In practice, it turns out passer rating and QBR are fairly similar and correlate highly with one another. Plotting passer rating against QBR yields an RSQ of 0.524, which is made even higher if you account for the non-linear nature of QBR. Said another way, a majority of the statistical value of QBR is shared with and captured by passer rating:
And it's not just that QBR and passer rating are similar. Passer rating might actually be just as good. A good QB rating system should:
Correlate with the actual game result (RSQ to Margin of Victory)
Predict future QB ratings (RSQ to itself)
Predict future game results (RSQ to future Margin of Victory)
Game passer rating and game QBR correlate with game results and predict themselves about equally as well, but interestingly enough, passer rating does a slightly better job predicting future margin of victory:
In total, these three measures tell us that passer rating measures the important aspects of quarterback performance, and does so in a way that is predictive of future performance -- that's pretty impressive!
QBR is meant to measure win probability, but it actually correlates less with a team's margin of victory (MoV) than Passer Rating does. Not only does QBR not do a substantially better job correlating with win's and losses, it does a worse job predicting margin of victory in future seasons.
So where does that leave us?
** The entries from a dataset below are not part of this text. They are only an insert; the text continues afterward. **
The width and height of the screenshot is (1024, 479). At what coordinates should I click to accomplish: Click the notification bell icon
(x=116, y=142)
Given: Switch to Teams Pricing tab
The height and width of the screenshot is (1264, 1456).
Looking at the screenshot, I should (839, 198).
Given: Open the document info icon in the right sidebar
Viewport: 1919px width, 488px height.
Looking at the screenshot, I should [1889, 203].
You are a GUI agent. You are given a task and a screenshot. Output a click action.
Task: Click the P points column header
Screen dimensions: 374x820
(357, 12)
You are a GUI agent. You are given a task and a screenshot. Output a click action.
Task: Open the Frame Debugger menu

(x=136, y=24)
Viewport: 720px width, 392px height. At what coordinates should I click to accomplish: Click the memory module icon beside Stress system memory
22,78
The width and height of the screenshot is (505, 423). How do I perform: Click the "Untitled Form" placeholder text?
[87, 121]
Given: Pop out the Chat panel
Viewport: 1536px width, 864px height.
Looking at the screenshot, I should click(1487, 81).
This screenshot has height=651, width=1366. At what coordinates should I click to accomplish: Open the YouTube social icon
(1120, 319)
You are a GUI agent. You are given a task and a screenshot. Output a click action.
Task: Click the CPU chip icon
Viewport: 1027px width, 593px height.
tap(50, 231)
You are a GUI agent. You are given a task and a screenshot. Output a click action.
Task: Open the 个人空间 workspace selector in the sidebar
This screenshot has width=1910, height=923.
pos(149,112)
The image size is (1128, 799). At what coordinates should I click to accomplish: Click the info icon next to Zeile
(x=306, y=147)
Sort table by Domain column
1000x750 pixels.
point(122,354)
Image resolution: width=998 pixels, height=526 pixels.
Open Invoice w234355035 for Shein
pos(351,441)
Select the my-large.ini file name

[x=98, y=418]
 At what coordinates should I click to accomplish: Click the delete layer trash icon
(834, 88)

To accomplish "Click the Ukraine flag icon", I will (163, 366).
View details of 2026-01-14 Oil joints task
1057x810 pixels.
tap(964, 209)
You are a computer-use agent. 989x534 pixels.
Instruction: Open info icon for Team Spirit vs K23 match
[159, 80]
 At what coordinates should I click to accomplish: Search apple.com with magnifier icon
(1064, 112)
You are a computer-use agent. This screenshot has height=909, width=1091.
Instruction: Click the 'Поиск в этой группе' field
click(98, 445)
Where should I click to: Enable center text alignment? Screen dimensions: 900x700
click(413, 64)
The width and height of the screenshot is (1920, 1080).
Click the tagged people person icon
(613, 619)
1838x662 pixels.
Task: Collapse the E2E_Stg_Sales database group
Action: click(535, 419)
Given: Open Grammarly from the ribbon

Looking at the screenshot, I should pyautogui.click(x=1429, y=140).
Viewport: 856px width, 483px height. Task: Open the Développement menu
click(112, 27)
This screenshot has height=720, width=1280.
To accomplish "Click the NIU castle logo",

QBR is more sophisticated in the way that it attempts to measure quarterback performance, and there is value in that, but it's hard to overlook the correlation between QBR and passer rating, or how well passer rating holds up from a predictive perspective.
When you consider the proprietary nature of QBR, and the additional value that comes from a simple formula anyone can calculate, there's something to be said for passer rating's place amongst passing statistics, even after all these years.